Could you write out the interview transcript below word for word, from "I started working" to "and play sports."?

■ Passage for review ■

━━━━━━━━━━━━━━━━━━━━

David Hirsch: Okay. And I’m wondering, how would you characterize your relationship with your.
Brian Martin: say it was very good. Um, athlete athletics was the center of the conversation. I would say generally, you know, not that he, he definitely didn’t push us to do things we didn’t want to do. We all wanted to do things, especially my, the three of us, um, my two older brothers and myself, and, you know, I I’d say it was the first one.
I started working out with lifting weights. You know, he, where he worked at the school he worked at, they had. Strength training area. It was called, um, it’s basically your old universal equipment in the eighties. And now they call it the iron mistress because it was like a mystery. What the weights are really work because you put it into the pin in and there was no number.
And, but he was. Superman. He could, uh, he could rack every weight, every exercise, the press overhead over chest press, shoulder, press, lap pole. He could do the whole rack on everything. So I thought he was the strongest person I ever saw. So that kind of inspired me to get into the workout training world and play sports.
And, you know, my older brothers were very good athletes, football wrestling, and then my one brother played baseball.
David Hirsch: That’s fabulous. It sounds like your dad was very physically fit. Um, when you were a young guy yourself.
Brian Martin: Yeah, he sure was. He, uh, he, he used to say he did feats of strength. He, uh, he could rip a phone book in half when he was in his fifties.

━━━━━━━━━━━━━━━━━━━━

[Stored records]
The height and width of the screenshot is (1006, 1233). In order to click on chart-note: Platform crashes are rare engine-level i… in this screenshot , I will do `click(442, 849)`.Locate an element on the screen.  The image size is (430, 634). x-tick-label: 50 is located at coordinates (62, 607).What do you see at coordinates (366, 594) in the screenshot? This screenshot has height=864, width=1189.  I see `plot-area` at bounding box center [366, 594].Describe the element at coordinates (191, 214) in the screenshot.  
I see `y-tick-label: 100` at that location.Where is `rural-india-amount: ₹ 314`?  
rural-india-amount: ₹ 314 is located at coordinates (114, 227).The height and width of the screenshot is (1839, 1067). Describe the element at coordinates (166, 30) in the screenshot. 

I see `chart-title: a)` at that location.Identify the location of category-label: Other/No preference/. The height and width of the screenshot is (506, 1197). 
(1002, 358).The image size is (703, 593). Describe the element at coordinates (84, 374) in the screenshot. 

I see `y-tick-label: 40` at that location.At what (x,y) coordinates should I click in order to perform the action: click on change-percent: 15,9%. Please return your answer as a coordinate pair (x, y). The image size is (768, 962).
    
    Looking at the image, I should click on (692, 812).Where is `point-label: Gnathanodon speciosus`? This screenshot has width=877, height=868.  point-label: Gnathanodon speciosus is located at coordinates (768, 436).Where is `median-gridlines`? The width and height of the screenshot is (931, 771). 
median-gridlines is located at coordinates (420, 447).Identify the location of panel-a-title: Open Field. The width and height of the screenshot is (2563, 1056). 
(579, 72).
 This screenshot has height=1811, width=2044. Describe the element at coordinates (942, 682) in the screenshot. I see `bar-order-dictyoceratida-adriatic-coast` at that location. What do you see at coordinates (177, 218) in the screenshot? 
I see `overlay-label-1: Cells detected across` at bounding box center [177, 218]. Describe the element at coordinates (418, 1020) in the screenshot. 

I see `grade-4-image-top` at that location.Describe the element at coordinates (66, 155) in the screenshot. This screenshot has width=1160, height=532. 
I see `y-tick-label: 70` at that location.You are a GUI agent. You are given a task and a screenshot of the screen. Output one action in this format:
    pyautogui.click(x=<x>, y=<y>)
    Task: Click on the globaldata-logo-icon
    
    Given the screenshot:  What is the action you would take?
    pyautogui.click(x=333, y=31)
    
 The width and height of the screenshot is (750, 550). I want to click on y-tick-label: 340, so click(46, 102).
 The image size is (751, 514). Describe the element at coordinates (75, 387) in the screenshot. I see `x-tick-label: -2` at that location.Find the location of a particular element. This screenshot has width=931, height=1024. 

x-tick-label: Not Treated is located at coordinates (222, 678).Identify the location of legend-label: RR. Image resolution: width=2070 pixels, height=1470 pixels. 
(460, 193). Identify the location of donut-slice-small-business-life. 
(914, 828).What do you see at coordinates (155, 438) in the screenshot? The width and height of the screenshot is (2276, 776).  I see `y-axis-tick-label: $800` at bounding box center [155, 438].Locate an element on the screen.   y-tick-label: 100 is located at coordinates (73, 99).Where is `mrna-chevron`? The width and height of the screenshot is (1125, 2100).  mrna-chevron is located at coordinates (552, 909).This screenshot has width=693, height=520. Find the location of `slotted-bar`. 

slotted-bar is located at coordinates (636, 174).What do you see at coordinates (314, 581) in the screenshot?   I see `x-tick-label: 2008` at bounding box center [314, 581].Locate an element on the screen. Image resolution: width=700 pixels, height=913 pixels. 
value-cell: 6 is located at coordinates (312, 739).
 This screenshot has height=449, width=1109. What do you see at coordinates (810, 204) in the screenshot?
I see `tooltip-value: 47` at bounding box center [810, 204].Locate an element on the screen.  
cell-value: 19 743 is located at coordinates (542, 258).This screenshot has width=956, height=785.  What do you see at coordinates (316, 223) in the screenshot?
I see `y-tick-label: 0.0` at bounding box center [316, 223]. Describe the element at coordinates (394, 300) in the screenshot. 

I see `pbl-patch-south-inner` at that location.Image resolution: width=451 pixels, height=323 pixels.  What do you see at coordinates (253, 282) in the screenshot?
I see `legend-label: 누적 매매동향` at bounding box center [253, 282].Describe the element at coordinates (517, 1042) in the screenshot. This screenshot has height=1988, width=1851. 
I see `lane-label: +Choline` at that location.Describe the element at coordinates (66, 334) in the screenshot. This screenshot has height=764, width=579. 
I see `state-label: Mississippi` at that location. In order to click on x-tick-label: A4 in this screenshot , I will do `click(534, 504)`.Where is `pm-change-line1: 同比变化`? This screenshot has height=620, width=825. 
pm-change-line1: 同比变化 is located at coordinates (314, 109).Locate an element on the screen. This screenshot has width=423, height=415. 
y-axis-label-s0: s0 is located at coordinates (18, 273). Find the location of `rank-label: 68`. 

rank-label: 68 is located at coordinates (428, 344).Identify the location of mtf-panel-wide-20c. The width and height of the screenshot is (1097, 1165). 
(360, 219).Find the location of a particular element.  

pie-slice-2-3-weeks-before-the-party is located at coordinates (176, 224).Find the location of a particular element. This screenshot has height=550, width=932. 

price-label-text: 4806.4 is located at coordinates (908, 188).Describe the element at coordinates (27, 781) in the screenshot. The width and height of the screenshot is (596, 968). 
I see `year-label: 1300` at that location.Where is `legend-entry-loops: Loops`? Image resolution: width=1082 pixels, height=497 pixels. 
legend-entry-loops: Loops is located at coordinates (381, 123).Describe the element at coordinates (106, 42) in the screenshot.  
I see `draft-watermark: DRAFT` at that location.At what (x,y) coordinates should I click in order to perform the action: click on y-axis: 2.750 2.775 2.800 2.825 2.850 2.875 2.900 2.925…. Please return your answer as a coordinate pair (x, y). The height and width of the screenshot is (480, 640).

━━━━━━━━━━━━━━━━━━━━

■ Exercise answer ■
I started working out with lifting weights. You know, he, where he worked at the school he worked at, they had. Strength training area. It was called, um, it’s basically your old universal equipment in the eighties. And now they call it the iron mistress because it was like a mystery. What the weights are really work because you put it into the pin in and there was no number.
And, but he was. Superman. He could, uh, he could rack every weight, every exercise, the press overhead over chest press, shoulder, press, lap pole. He could do the whole rack on everything. So I thought he was the strongest person I ever saw. So that kind of inspired me to get into the workout training world and play sports.